Clear cell renal cell carcinoma (ccRCC) arising in the setting of von Hippel–Lindau (VHL) disease is a rare type of kidney cancer and features VHL germline mutation. This type of ccRCC is rarely characterised at the single-cell level. In this work, whole-exome sequencing and single-cell RNA sequencing (scRNA-seq) were conducted on one ccRCC sample with VHL disease. Integrating scRNA-seq and whole-exome sequencing data by the Seurat package, we determined the relationship between single-cell transcriptome features and gene mutations. Immunohistochemistry and immunofluorescence were performed on one VHL germline mutation ccRCC and six non-VHL germline mutation ccRCC samples.
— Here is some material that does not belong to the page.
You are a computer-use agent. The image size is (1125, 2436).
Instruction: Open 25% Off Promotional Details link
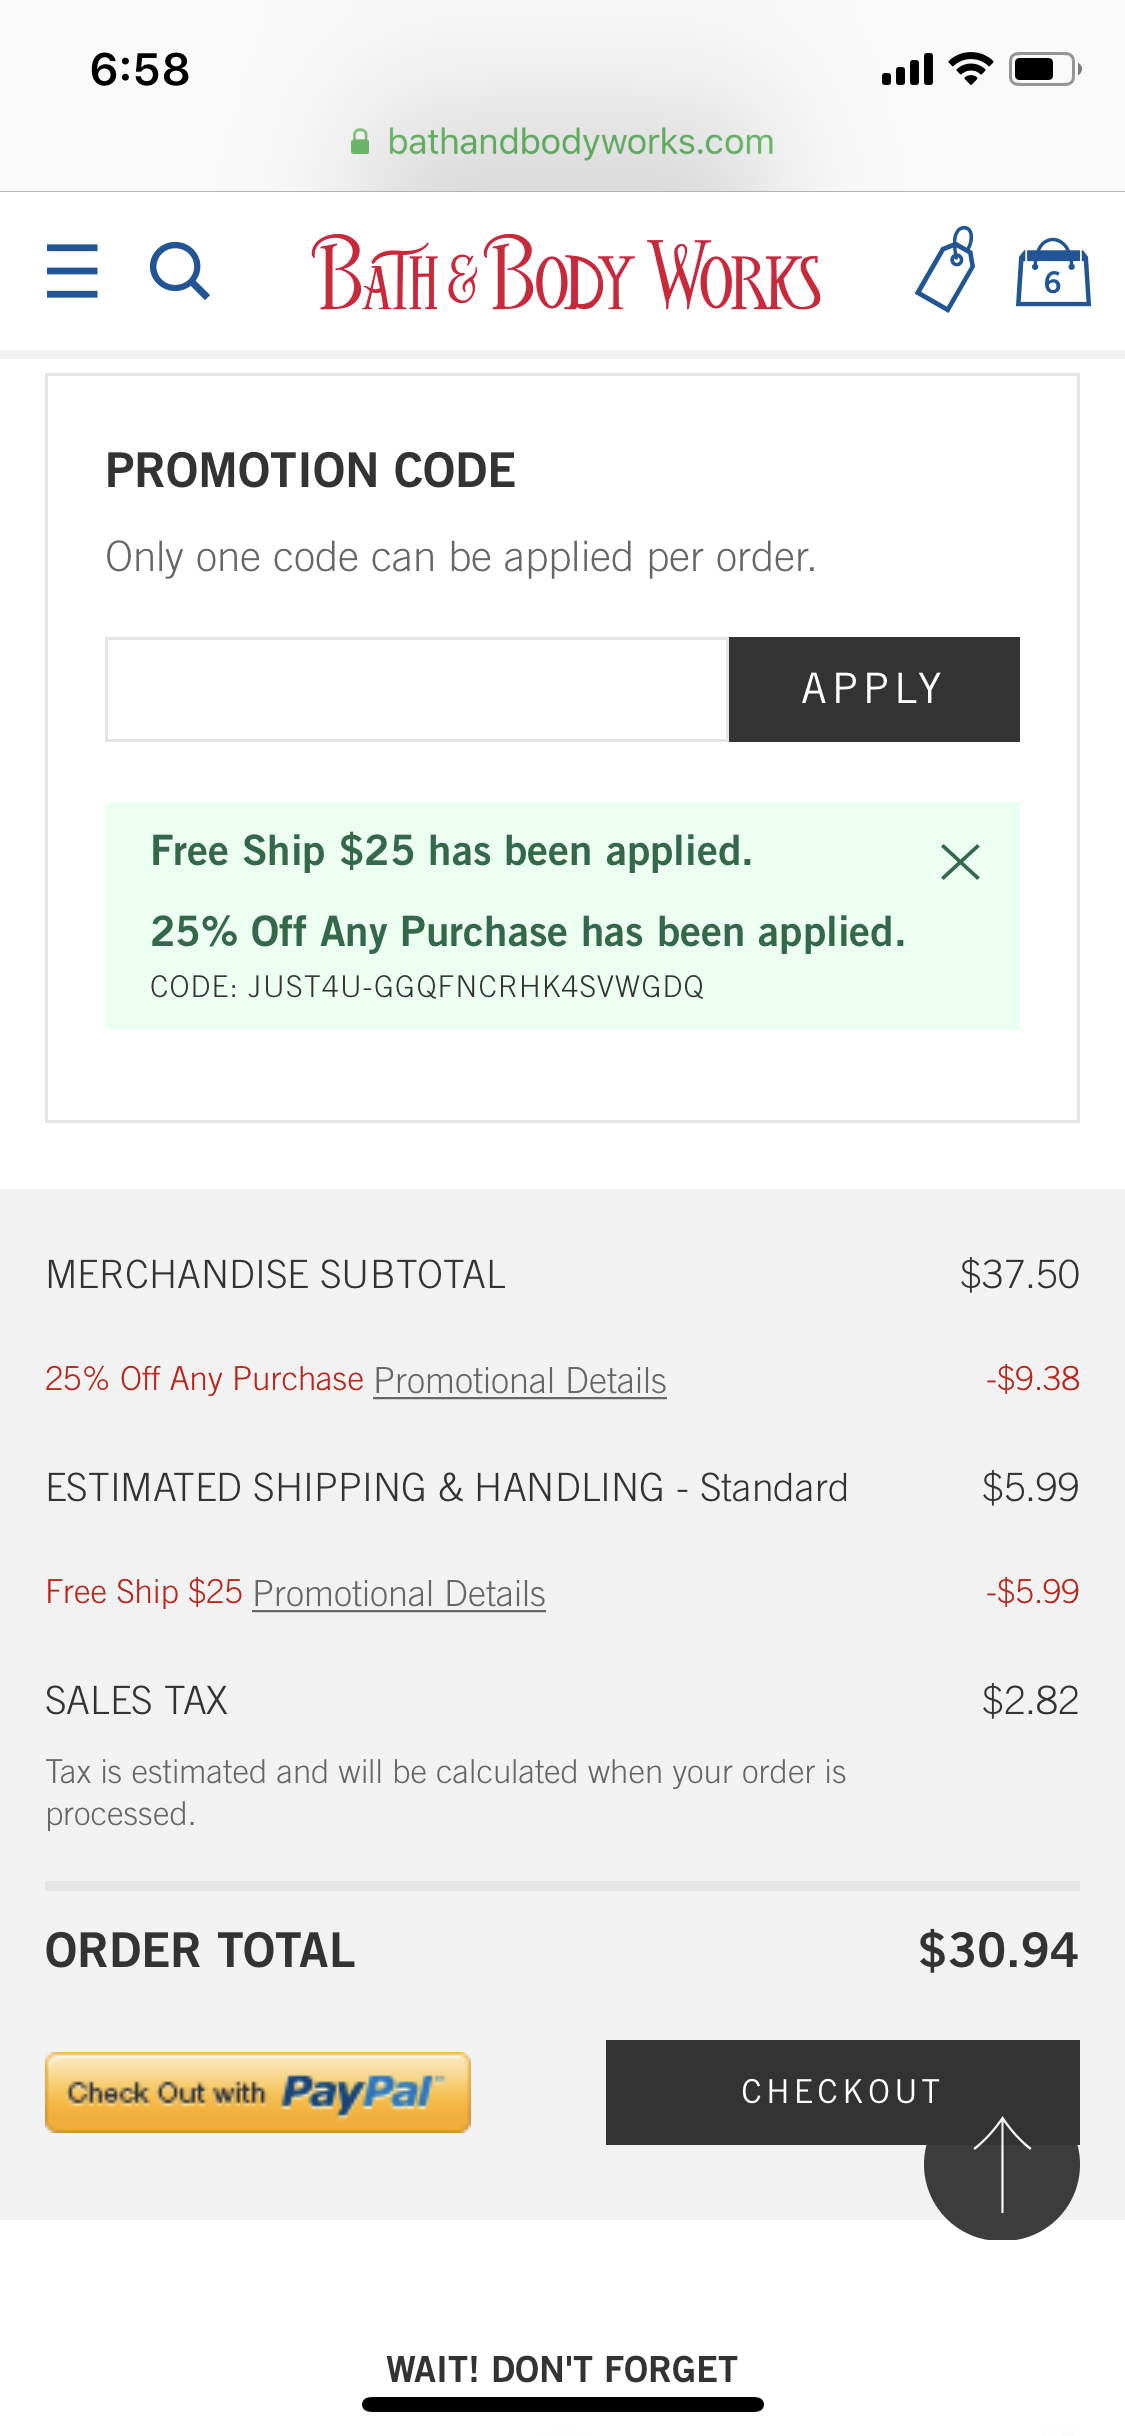click(520, 1381)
We revealed the gene expression characteristics of ccRCC with VHL germline mutation. The frameshift mutations in OBP2A and BCR1, and the elevated expression of COX7A1 were most specific characteristics of ccRCC tumor cells with VHL mutation. And the extensive infiltration of exhausted T cells was the characteristic of tumor microenvironment. In addition, we discovered the relationship between genetic mutations and immune checkpoints. This work highlights the single-cell transcriptome and DNA-level information of this rare ccRCC and will provide more genetic insights and references into this rare disease. Overall design: ccRCC arising in the setting of VHL disease was used for single-cell RNA sequencing by 10X Genomics.